Caetano também capta na aquariana São Paulo uma faceta claramente escorpiana, que aparece em vários versos:

Do povo oprimido nas filas,
nas vilas, favelas
Da força da grana que ergue
e destrói coisas belas
Da feia fumaça que sobe
apagando as estrelas

Mas de onde vem esta percepção? São Paulo tem a Lua em Escorpião em trígono com Plutão. Não se pode negar a força de um planeta aspectando o regente do signo em que está. Além de a característica escorpiana ser algo que realmente pertence a São Paulo, o Plutão de Caetano quadra a Lua da cidade, e o Plutão da fundação paulistana fecha uma quadratura em ‘T’ no mapa de Caetano. Com tantos contatos plutonianos, por mais que quisesse, Caetano não poderia ficar na superfície da cidade.
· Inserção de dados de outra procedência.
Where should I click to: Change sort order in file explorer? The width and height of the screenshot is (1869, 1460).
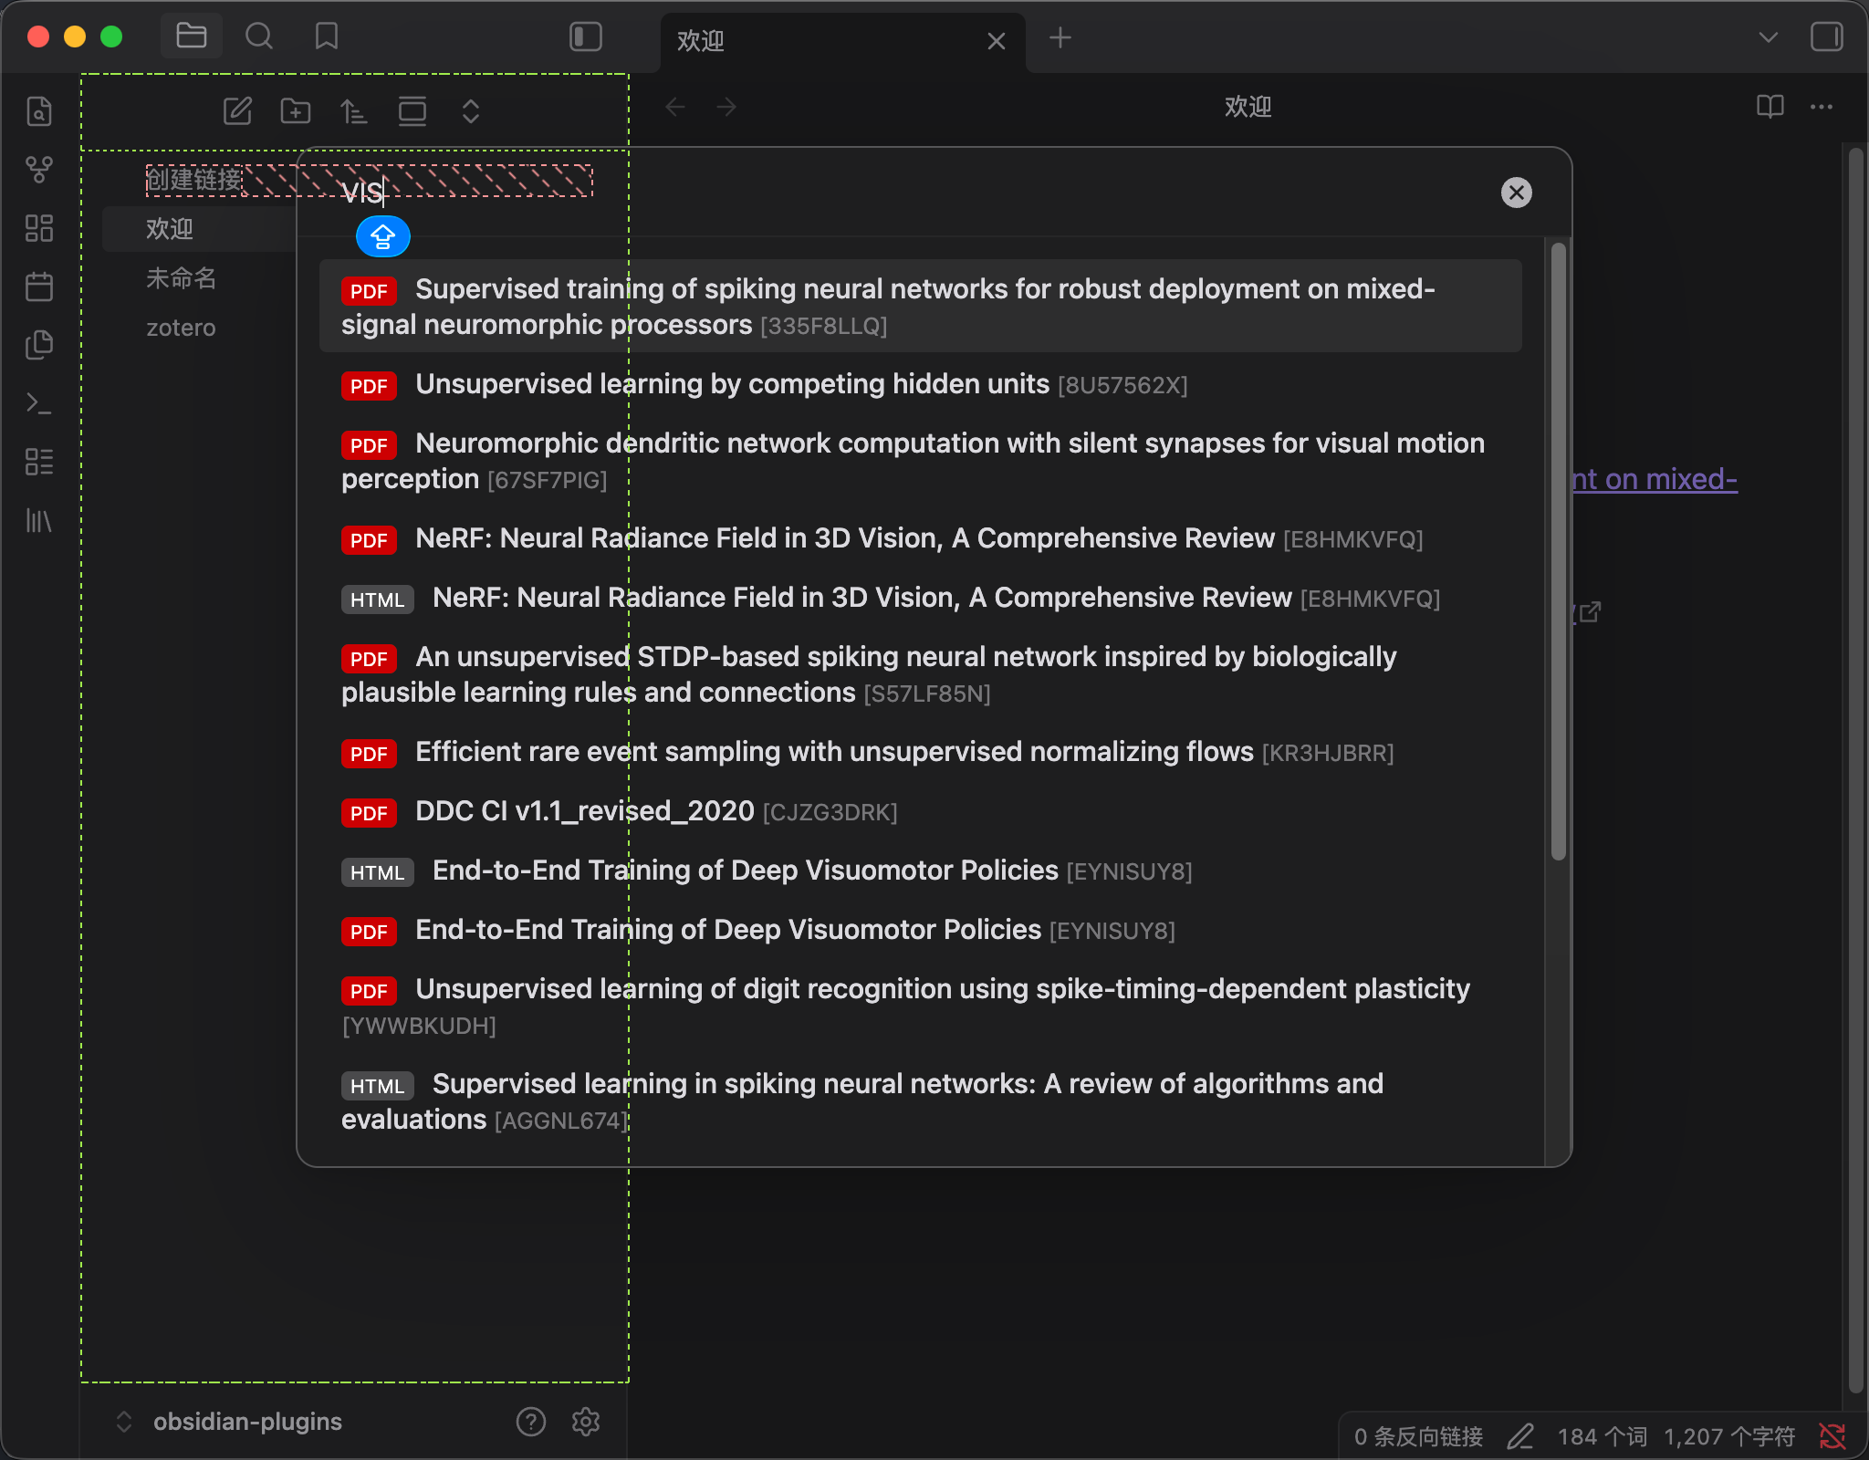pos(354,111)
Escorpião tem a ver com coisas ocultas, com força, com poder. E tanto pode falar da necessidade urgente de transformação e reciclagem como da própria capacidade sempre latente de ser capaz de “virar o jogo” quando necessário. Esta parece ser a marca de grandes metrópoles, como Nova Iorque (Plutão em Touro conjunto ao Sol) e Rio de Janeiro (Plutão e Sol conjuntos em Peixes).
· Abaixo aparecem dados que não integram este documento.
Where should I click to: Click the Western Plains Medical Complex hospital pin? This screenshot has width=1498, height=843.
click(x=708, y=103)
Por fim, Caetano se reconcilia com a cidade:

E novos baianos passeiam na tua garoa
E novos baianos te podem curtir numa boa…

O Nodo Norte de São Paulo está conjunto a Vênus de Caetano. Esta conjunção também parece sugerir que São Paulo é importante artística e financeiramente para o cantor. Lá existe um público significativo para a sua carreira. O Júpiter da cidade está conjunto ao Descendente de Veloso, indicando que a cidade teria potencial para torná-lo mais gregário e conhecido. Mas Caetano também tornou São Paulo mais conhecida com a sua música. Onde alguns só vêem fumaça, carros e imensidão, ele viu, com sua sensibilidade lunar, peculiaridades e humanidade. Descobriu o lado oculto (refletido em seu próprio mapa) da aparente dureza e frieza que São Paulo parece transmitir. E ele, por sua vez, também foi encontrar seus opostos na cidade.